[Screen-element location records]

***

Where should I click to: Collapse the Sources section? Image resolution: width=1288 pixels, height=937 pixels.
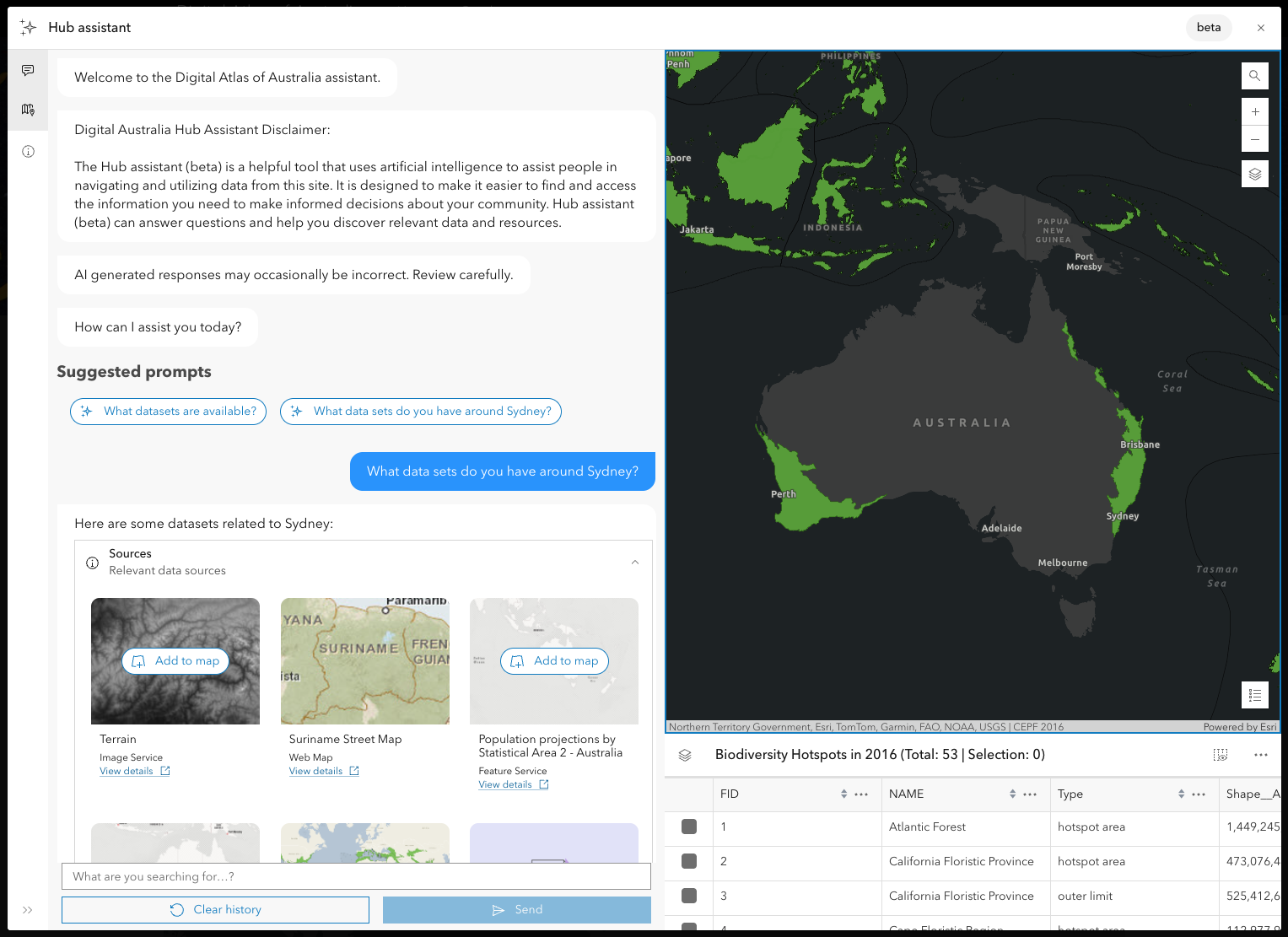click(635, 563)
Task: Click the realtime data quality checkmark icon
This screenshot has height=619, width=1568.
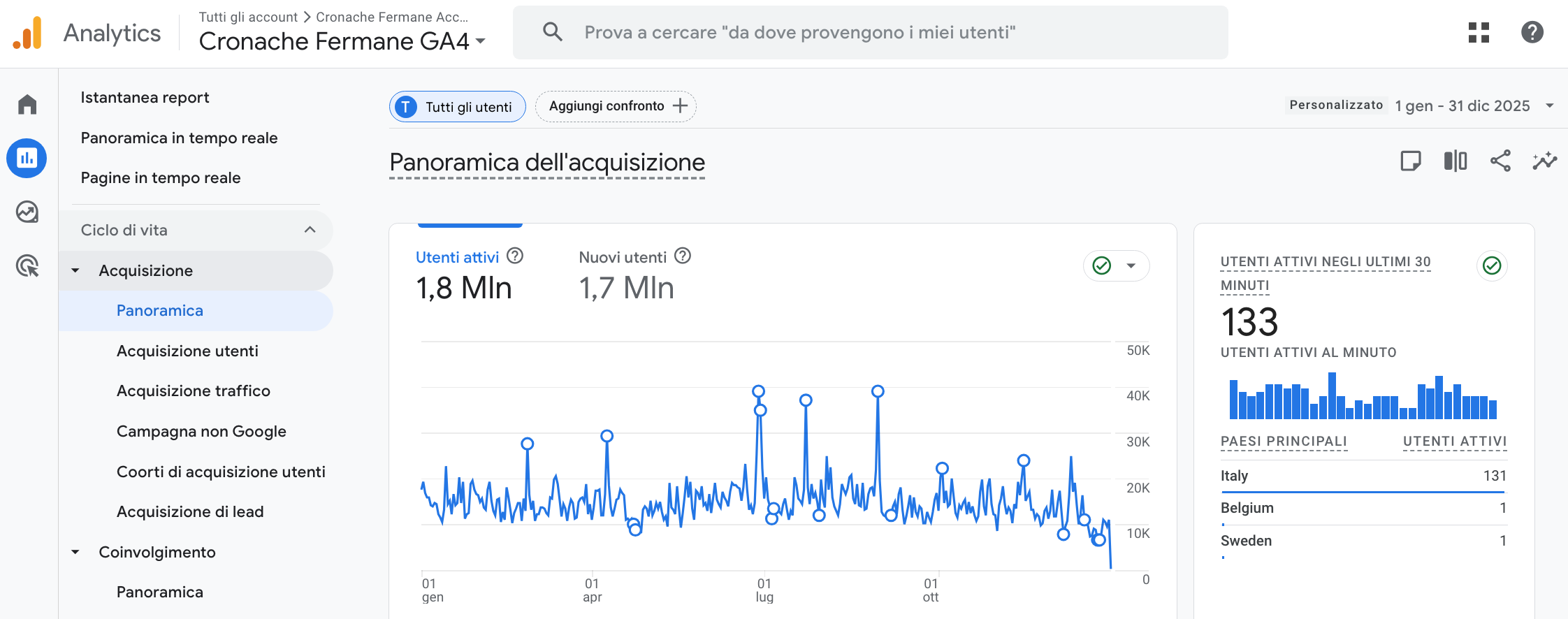Action: tap(1492, 265)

***

→ SET EXERCISE
Determine how many lines above contain the string "height", with case taken into account. Report only that number.

→ ANSWER TO THE TASK
2